### SOURCE TEXT:
================================
13.          The personal representatives of any person occupying the position of both a sole director and sole member of the Company upon his death shall be entitled, on serving notice in writing at the Company's Registered Office, to appoint a person as a Director. Any such appointment shall be deemed for all purposes to be as valid as an appointment made in accordance with the provisions of Regulation 78 as amended.

BORROWING POWERS

14.          The Directors may exercise all the powers of the Company to borrow money without limit as to amount and upon such terms and in such manner as they think fit, and subject (in the case of any security convertible into shares) to Section 80 of the Act to grant any mortgage, charge or standard security over its undertaking, property and uncalled capital, or any part thereof, and to issue debentures, debenture stock, and other securities whether outright or as security for any debt, liability or obligation of the Company or of any third party.

DIRECTORS

15.          The Directors shall be entitled to such remuneration (if any) by way of fee as shall from time to time be determined by the Company in General Meeting. Unless and until so determined, remuneration shall be at such rate as the Board shall from time to time determine. Such remuneration shall be deemed to accrue from day to day. The Directors (including alternate Directors) shall also be entitled to be paid their reasonable travelling, hotel and other expenses of attending and returning from meetings of the Company or otherwise incurred while engaged on the business of the Company or in the discharge of their duties. Regulations 82 and 83 shall not apply to the Company.

16.          Any Director, who, by request, performs special services or goes or resides abroad for any purposes of the Company or who otherwise performs services which, in the opinion of the Board, are outside the scope of the ordinary duties of a Director shall receive such extra remuneration by way of salary, percentage of profits or otherwise as the Board may determine which shall be charged as part of the Company's ordinary working expenses.

17.          Subject to the provisions of the Act and provided that he has disclosed to the Directors the nature and extent of any material interest of his, a Director notwithstanding his office:-


 

(a)           may be a party to, or otherwise interested in, any transaction or arrangement with the Company or in which the Company is in any way interested;

(b)          may be a Director or other officer of, or employed by, or a party to any transaction or arrangement with, or otherwise interested in, any body corporate promoted by the Company or in which the Company is in any way interested;

(c)           may, or any firm or company of which he is a member or Director may, act in a professional capacity for the Company or any body corporate in which the Company is in any way interested;

(d)          shall not, by reason of his office, be accountable to the Company for any benefit which he derives from such office, service or employment or from any such transaction or arrangement or from any interest in any such body corporate and no such transaction or arrangement shall be liable to be avoided on the ground of any such interest or benefit; and

(e)          shall be entitled to vote and be counted in the quorum on any matter concerning paragraphs (a) and (d) above.
================================
[Excerpt from a data file]
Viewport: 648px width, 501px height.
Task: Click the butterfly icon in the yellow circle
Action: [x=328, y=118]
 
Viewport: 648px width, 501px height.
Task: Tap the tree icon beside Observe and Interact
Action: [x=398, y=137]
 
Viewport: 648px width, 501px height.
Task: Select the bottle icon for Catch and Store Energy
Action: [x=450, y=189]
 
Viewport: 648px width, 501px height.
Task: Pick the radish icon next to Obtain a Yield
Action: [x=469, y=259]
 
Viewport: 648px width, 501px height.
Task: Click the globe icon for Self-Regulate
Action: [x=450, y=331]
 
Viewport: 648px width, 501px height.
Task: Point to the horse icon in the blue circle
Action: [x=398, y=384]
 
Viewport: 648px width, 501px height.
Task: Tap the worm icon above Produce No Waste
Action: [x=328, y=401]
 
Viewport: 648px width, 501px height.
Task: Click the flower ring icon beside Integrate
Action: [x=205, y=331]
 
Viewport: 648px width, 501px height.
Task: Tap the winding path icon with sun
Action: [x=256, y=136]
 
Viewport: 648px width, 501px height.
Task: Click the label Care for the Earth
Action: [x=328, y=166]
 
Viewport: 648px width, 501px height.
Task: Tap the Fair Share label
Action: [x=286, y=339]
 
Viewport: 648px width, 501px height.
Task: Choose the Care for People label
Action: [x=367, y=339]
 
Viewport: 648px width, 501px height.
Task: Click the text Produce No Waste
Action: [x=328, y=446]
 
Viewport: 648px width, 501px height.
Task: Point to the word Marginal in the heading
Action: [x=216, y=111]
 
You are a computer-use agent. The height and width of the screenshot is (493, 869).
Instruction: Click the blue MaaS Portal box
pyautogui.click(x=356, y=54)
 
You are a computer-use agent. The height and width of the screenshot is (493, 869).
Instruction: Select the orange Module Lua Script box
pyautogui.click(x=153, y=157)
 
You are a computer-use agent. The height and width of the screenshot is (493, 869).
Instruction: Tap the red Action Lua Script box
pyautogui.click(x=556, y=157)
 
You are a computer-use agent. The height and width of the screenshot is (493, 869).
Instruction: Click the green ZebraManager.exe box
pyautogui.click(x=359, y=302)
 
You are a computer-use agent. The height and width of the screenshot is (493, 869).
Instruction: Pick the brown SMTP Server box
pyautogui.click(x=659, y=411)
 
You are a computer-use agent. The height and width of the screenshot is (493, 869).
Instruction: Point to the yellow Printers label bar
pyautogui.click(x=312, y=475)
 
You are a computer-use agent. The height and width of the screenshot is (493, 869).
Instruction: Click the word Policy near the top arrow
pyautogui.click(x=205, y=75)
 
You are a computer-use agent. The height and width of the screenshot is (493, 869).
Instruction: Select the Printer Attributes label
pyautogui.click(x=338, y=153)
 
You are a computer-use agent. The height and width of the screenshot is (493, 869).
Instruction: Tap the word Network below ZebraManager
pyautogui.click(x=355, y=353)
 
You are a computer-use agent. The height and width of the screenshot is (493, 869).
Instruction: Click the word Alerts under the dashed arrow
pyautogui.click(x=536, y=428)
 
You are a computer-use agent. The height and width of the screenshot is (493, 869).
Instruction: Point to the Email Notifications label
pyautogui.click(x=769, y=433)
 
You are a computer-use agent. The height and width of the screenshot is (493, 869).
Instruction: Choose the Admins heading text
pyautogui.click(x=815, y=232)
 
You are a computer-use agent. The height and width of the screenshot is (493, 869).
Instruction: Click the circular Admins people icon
================================
### JOBS:
**A)** According to the company articles, how is directors' remuneration deemed to accrue?
**B)** Write the next part of the company articles, beginning right after their last sentence.

### FINAL RESULTS:
**A)** It is deemed to accrue from day to day.

**B)**
For the purposes of this Article:-

(i)            a general notice to the Directors that a Director is to be regarded as having an interest of the nature and extent specified in the notice in any transaction or arrangement in which a specified person or class of persons is interested shall be deemed to be a disclosure that the Director has an interest in any such transaction of the nature and extent so specified;

(ii)           an interest of which a Director has no knowledge and of which it is unreasonable to expect him to have knowledge shall not be treated as an interest of his; and

(iii)          an interest of a person who is, for any purpose of the Act (excluding any statutory modification not in force when this Article becomes binding on the Company), connected with a Director shall be treated as an interest of the Director and, in relation to an alternate Director, an interest of his appointor shall be treated as an interest of the alternate Director without prejudice to any interest which the alternate Director has otherwise.

Regulations 86, and 94 to 96 inclusive shall not apply to the Company.    

PROCEEDINGS OF DIRECTORS

18.          An alternate Director who is himself a Director and/or who acts as an alternate Director for more than one Director shall be entitled, in the absence of his appointor(s), to a separate vote or votes on behalf of his appointor(s) in addition (if he is himself a Director) to his own vote. Regulation 88 shall be modified accordingly.

18A.     The Directors shall appoint an Independent Director to be the chair of the board of directors and may at any time remove him from office. Regulation 91 shall apply but with the deletion of the first sentence.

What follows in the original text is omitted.